Ennis didn't talk, he just walked her to her old bedroom, taking her bag away and setting it on the chair. He sat her down and disappeared for a moment, returning with a t-shirt. "One 'o mine, oughta do you for sleepin'," he said. "Where's all your clothes and things?"

"My neighbor has everything," she said. "It's okay, he'll keep it for me."

"Okay, then." He bent and peered at her. "You jus' get some sleep, okay?"

Liz nodded dumbly. She felt drunk, except drunk was more fun. "I feel like I might never wake up."

"You sleep as long as you want."

She met his eyes and felt her own welling up yet again, this time with affection for Ennis and gratitude for his friendship. "I can't thank you enough, Ennis," she whispered. "But...I had nowhere else to go." As she said it, she realized it was true. Her mother was far away, in Kentucky, and would probably have blamed her for her problems anyway. Her best friend had been increasingly distant since she'd married Charlie, and her other friends were either glorified office buddies or people she knew through Charlie. Sitting at her former desk, wrecked and confused, she'd come up against the truth of how isolated she'd let herself become during her relationship with Charlie. He'd been so all-encompassing for the last year of her life that everything else had fallen away, and then when he'd fallen away, it left her with nothing.

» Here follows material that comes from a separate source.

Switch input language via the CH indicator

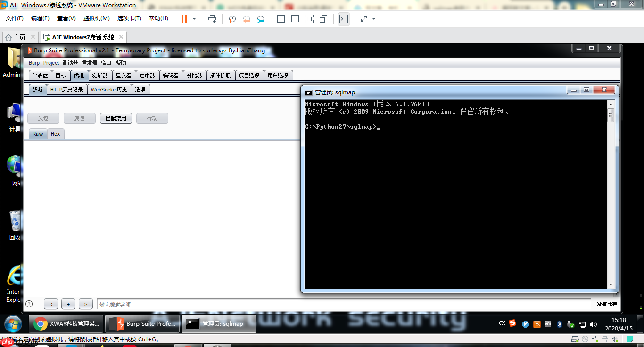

Nothing but a pair of gay ranchers in Vermont who had somehow come to feel more like home to her than the city she'd lived in for years.

"Hush, now," Ennis said. "You know you're always welcome here." He patted her shoulder. "You get some sleep. Everthin'll seem better in the morning, specially once Jack gets home." He smiled at her, tweaking her nose like she was one of his daughters, and left the room, shutting the door behind him.

Liz stripped and put on Ennis's t-shirt, which smelled like laundry detergent. She slid between the sheets of this impossibly comfortable bed, the power of which was more than a match even for her most troubling thoughts, and within a few moments she was asleep.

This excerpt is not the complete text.